> Work to complete
1) Decide whether each statement below agrees with the text about Joseph McKinstry. Answer yes or no for each, quoting the exact words of the text that decide it.
(a) His 1923 charge for passing false cheques appears to be his only conviction.
(b) His daughter Isabelle was born in 1932.
(c) He was 42 years old when he was conscripted.
2) Write the next part of the text about Joseph McKinstry, beginning after its final sentence.

> Extract provided

================

In 1923, he was charged with passing false cheques - which seems to be his only conviction, having no known history of violence or assault - a detail which was barely mentioned in any news article.
In 1932, he married. But raised in an era when women were seen as little more than an appendage to a man, she is never mentioned by name, only as the ‘wife of Joseph McKinstry’. They moved to Ottawa, set up home, in 1934 they had a daughter called Isabelle, and much later a son called Roland.
Many said he was a good father and a loving husband, except morally he had no qualms about spilling his seed in a slew of sex-workers when he was miles from the woman he claimed to love. Again, the press never failed to mention that Peggy was a ‘prostitute’, and yet, they never listed him as a ‘brothel botherer’ or a ‘prossie pest’. Which isn’t surprising, as there are so many derogatory names for sex-workers, but so few for those who use them, as this puts the blame squarely on her, rather than him.
With the outbreak of war, as a reservist, 42-year-old Joseph was conscripted into the machine gun re-enforcement unit of the Cameronian Highlanders of Ottawa, an infantry regiment of the Canadian Army. We know this, as the press praised his heroics, but not his inability to keep his penis in his pants.

================

> Record extracts
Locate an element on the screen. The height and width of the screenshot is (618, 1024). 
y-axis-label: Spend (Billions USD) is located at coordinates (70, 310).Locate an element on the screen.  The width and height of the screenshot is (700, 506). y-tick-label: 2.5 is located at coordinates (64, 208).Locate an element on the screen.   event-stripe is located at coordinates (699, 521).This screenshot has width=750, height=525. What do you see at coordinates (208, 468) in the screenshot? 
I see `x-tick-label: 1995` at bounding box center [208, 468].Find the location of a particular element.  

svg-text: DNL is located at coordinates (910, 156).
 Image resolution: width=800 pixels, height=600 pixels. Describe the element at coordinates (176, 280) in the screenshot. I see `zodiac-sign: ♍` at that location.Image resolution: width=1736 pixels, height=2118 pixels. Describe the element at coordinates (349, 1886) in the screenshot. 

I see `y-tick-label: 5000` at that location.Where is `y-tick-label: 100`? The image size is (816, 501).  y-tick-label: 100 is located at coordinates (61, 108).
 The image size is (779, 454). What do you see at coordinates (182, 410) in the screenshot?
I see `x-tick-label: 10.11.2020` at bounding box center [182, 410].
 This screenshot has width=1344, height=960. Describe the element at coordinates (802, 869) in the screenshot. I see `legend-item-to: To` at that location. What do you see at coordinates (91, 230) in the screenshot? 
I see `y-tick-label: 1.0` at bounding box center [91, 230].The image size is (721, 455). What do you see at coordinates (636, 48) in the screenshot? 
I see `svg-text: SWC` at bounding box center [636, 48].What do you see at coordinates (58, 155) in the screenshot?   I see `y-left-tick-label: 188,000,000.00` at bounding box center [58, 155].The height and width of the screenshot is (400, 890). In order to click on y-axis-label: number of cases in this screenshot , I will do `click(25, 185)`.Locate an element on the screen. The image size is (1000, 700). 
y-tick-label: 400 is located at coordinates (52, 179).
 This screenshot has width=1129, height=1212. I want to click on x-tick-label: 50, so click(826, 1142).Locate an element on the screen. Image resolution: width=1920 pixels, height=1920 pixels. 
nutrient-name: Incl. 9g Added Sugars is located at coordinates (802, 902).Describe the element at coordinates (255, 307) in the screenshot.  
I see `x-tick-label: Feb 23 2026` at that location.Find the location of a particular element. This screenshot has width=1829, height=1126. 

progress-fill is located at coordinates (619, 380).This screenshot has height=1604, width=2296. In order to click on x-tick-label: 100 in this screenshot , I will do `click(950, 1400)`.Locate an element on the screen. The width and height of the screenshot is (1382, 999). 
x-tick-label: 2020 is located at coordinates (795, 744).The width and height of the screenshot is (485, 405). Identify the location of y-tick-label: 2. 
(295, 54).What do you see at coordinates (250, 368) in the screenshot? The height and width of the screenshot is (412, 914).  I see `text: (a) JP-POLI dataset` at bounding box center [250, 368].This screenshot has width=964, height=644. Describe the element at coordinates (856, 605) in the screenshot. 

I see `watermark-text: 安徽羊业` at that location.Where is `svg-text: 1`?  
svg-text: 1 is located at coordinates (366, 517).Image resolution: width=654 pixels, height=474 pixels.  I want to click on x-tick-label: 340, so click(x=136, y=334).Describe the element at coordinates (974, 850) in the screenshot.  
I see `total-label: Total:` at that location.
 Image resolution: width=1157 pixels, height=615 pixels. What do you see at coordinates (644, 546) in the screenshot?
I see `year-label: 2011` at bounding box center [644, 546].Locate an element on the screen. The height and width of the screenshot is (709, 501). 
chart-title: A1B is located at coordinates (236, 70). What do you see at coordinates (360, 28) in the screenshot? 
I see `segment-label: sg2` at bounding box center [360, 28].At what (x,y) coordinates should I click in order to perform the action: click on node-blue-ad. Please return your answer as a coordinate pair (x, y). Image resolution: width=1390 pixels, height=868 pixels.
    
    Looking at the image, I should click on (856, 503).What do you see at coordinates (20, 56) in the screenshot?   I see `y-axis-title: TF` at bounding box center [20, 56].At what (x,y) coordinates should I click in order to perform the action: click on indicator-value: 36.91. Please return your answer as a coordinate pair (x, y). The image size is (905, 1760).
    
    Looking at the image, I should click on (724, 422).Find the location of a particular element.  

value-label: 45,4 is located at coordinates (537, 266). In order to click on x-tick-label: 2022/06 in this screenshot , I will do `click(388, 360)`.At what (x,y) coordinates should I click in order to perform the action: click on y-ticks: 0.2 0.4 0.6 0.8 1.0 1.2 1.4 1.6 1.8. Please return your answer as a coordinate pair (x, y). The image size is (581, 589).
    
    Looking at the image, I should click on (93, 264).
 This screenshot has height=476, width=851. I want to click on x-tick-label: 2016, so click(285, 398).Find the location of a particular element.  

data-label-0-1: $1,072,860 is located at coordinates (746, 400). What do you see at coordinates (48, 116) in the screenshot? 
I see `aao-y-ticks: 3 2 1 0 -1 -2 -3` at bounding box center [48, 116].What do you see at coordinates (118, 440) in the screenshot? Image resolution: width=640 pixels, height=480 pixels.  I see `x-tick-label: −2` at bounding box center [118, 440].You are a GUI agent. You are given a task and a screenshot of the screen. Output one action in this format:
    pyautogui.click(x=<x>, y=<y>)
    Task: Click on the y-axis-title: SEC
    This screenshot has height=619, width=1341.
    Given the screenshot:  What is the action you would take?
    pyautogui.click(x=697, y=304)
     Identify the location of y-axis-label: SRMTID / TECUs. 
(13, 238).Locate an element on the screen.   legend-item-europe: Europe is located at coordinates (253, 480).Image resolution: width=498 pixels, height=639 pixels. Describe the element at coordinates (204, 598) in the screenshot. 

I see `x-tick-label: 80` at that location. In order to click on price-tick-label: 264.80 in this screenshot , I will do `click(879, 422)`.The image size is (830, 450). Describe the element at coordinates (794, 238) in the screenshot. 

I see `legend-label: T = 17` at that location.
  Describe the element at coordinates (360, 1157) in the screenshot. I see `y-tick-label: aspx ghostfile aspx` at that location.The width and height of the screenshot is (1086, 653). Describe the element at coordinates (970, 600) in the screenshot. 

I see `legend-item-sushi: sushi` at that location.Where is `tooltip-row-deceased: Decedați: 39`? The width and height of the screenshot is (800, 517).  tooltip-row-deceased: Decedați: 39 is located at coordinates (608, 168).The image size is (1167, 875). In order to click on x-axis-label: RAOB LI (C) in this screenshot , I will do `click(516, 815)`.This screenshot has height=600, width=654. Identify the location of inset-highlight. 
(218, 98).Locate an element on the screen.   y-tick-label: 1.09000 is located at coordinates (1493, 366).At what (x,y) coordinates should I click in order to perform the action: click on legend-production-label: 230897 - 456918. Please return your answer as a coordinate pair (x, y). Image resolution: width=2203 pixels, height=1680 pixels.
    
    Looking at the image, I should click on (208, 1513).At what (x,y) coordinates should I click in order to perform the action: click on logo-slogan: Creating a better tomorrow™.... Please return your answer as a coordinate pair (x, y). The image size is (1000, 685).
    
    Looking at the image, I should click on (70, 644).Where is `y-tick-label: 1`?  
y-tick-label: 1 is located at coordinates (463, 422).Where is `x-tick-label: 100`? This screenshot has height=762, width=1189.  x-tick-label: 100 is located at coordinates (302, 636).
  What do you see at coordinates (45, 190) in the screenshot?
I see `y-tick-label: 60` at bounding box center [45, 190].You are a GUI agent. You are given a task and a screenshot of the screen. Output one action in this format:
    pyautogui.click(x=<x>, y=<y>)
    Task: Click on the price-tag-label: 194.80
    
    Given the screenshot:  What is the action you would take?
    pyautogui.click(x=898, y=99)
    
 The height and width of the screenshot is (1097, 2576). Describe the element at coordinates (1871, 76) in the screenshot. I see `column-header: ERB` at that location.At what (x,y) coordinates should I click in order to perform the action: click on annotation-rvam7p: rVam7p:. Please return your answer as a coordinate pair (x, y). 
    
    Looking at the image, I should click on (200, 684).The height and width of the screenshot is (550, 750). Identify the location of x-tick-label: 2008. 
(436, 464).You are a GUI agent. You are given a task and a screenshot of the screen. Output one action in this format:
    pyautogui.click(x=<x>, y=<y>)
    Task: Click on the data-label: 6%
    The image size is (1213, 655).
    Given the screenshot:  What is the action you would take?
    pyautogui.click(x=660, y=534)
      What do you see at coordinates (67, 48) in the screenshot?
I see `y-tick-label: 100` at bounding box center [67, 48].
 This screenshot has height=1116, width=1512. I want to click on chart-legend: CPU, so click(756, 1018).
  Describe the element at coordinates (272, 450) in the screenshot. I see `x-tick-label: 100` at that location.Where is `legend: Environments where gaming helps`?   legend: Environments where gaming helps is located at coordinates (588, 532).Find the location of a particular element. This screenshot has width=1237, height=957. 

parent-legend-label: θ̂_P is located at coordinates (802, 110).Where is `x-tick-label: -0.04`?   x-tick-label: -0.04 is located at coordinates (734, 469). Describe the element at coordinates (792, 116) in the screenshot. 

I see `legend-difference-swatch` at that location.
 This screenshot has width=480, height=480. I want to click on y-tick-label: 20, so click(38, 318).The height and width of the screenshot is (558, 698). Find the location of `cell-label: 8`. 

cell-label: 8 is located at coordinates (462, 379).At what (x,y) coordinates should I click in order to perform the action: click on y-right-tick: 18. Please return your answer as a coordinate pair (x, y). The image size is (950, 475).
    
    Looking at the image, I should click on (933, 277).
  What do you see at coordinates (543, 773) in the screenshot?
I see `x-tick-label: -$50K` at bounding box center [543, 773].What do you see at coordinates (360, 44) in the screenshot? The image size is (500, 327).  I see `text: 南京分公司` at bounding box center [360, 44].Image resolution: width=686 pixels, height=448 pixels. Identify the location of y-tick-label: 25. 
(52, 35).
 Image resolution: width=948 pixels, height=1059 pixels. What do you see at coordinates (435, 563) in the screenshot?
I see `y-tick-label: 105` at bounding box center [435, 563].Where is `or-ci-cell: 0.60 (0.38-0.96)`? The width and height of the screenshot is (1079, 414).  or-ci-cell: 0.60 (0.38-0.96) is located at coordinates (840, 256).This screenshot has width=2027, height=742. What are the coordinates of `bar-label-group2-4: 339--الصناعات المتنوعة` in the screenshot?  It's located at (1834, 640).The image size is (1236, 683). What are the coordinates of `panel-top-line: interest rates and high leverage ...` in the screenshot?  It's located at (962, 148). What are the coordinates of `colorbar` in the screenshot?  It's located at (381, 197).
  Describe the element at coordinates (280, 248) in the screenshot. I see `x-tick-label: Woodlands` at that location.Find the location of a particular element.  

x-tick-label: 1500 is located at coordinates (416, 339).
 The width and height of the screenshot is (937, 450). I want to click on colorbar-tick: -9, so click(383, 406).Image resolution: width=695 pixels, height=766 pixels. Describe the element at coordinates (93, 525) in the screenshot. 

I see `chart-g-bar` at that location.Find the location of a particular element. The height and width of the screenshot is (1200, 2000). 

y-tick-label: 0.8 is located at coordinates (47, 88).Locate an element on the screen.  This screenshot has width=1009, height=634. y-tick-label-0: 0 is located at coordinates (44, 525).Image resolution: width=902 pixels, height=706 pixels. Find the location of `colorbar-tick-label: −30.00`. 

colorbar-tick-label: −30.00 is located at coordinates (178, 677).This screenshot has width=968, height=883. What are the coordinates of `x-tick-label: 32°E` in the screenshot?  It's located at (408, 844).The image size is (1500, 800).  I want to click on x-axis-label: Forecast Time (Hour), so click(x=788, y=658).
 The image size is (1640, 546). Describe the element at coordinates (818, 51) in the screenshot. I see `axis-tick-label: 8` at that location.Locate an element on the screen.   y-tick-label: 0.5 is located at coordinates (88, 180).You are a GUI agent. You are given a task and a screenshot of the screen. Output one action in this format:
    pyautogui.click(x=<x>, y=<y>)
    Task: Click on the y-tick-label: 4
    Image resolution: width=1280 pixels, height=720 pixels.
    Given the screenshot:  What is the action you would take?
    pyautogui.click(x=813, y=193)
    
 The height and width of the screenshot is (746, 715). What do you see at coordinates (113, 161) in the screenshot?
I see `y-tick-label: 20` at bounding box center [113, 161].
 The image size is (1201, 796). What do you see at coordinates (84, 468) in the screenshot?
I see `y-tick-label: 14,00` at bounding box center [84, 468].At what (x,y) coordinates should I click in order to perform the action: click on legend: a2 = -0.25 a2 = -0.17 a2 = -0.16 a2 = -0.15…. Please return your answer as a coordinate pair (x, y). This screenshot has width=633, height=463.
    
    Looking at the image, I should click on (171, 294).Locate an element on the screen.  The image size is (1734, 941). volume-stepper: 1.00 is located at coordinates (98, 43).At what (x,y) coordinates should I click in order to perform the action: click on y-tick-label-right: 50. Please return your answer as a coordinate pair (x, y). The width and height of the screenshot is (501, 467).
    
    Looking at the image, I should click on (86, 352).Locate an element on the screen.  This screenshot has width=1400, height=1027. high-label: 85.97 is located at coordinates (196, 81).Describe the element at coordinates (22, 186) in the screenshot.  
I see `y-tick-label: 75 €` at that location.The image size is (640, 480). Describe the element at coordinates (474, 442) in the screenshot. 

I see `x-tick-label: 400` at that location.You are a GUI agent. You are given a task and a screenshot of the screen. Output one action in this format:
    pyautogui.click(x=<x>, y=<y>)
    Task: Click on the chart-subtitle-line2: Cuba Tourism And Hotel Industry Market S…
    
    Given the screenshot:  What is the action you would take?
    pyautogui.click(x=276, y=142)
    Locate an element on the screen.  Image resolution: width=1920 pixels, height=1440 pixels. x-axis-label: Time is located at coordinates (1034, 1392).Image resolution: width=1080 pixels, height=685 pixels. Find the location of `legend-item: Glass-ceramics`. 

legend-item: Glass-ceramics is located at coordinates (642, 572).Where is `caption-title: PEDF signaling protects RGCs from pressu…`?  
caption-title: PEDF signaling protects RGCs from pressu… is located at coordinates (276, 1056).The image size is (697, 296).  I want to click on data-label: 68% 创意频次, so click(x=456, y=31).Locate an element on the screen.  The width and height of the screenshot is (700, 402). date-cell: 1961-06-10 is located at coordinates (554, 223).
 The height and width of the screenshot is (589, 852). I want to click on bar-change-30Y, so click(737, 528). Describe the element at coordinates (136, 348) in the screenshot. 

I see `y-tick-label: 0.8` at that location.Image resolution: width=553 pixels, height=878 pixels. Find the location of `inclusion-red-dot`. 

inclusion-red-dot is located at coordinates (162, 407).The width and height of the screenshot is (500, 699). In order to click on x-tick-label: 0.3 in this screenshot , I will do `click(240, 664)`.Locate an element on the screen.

================

> Responses to the tasks
1)
(a) Yes: "which seems to be his only conviction"
(b) No: "in 1934 they had a daughter called Isabelle"
(c) Yes: "42-year-old Joseph was conscripted"

2)
Only, his glorious military career wasn’t exactly the stuff of legend.
On 10th May 1940, Private Joseph McKinstry took part in Operation Fork. With Denmark having fallen to Nazi control, Britain feared that the same fate would soon befall the Nordic island nation of Iceland, so (as the British do) they decided to invade and force it to become an allied stronghold. But as military invasions go, it was hardly our greatest hour, as we had grossly under-estimated its peaceful people.
Operation Fork was a failure before it began. Fully ladened with guns, bombs and seven hundred and forty-six Royal Marines setting sail for Reykjavik onboard four warships – two destroyers; the Fearless and the Fortune, two cruisers; the Berwick and the Glasgow, as well as 4000 Canadian soldiers, with a battalion of Cameronian Highlanders onboard the Empress of Australia - they were ready for war...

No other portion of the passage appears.